• The problem: Rewrite the material below as a numbered list, one entry per line, and drop any blank lines.

• Exercise input:

·····

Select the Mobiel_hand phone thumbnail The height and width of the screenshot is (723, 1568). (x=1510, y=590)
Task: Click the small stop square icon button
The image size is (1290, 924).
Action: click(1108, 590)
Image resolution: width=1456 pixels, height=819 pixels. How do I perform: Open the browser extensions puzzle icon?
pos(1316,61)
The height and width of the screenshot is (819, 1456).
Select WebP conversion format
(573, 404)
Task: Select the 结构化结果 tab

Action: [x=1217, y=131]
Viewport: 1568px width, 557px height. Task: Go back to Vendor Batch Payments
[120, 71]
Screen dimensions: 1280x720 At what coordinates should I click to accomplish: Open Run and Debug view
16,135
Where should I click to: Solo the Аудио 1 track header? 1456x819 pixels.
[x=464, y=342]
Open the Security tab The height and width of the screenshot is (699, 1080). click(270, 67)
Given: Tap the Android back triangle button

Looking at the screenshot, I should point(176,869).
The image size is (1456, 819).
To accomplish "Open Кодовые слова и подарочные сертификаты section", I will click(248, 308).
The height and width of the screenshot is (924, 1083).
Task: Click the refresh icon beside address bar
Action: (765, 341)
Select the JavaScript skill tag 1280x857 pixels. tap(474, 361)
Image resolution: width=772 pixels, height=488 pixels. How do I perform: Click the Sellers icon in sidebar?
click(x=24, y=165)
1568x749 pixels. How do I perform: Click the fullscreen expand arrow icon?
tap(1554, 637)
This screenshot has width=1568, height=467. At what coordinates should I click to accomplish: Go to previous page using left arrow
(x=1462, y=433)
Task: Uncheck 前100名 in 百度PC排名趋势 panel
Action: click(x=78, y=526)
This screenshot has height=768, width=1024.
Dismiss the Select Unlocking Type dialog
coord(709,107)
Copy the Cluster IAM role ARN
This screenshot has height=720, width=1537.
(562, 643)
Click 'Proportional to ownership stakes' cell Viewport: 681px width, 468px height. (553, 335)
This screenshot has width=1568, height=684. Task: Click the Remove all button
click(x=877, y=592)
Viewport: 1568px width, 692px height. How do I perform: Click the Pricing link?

·····

• In response:
1. Select the Mobiel_hand phone thumbnail The height and width of the screenshot is (723, 1568). (x=1510, y=590)
2. Task: Click the small stop square icon button
3. The image size is (1290, 924).
4. Action: click(1108, 590)
5. Image resolution: width=1456 pixels, height=819 pixels. How do I perform: Open the browser extensions puzzle icon?
6. pos(1316,61)
7. The height and width of the screenshot is (819, 1456).
8. Select WebP conversion format
9. (573, 404)
10. Task: Select the 结构化结果 tab
11. Action: [x=1217, y=131]
12. Viewport: 1568px width, 557px height. Task: Go back to Vendor Batch Payments
13. [120, 71]
14. Screen dimensions: 1280x720 At what coordinates should I click to accomplish: Open Run and Debug view
15. 16,135
16. Where should I click to: Solo the Аудио 1 track header? 1456x819 pixels.
17. [x=464, y=342]
18. Open the Security tab The height and width of the screenshot is (699, 1080). click(270, 67)
19. Given: Tap the Android back triangle button
20. Looking at the screenshot, I should point(176,869).
21. The image size is (1456, 819).
22. To accomplish "Open Кодовые слова и подарочные сертификаты section", I will click(248, 308).
23. The height and width of the screenshot is (924, 1083).
24. Task: Click the refresh icon beside address bar
25. Action: (765, 341)
26. Select the JavaScript skill tag 1280x857 pixels. tap(474, 361)
27. Image resolution: width=772 pixels, height=488 pixels. How do I perform: Click the Sellers icon in sidebar?
28. click(x=24, y=165)
29. 1568x749 pixels. How do I perform: Click the fullscreen expand arrow icon?
30. tap(1554, 637)
31. This screenshot has width=1568, height=467. At what coordinates should I click to accomplish: Go to previous page using left arrow
32. (x=1462, y=433)
33. Task: Uncheck 前100名 in 百度PC排名趋势 panel
34. Action: click(x=78, y=526)
35. This screenshot has height=768, width=1024.
36. Dismiss the Select Unlocking Type dialog
37. coord(709,107)
38. Copy the Cluster IAM role ARN
39. This screenshot has height=720, width=1537.
40. (562, 643)
41. Click 'Proportional to ownership stakes' cell Viewport: 681px width, 468px height. (553, 335)
42. This screenshot has width=1568, height=684. Task: Click the Remove all button
43. click(x=877, y=592)
44. Viewport: 1568px width, 692px height. How do I perform: Click the Pricing link?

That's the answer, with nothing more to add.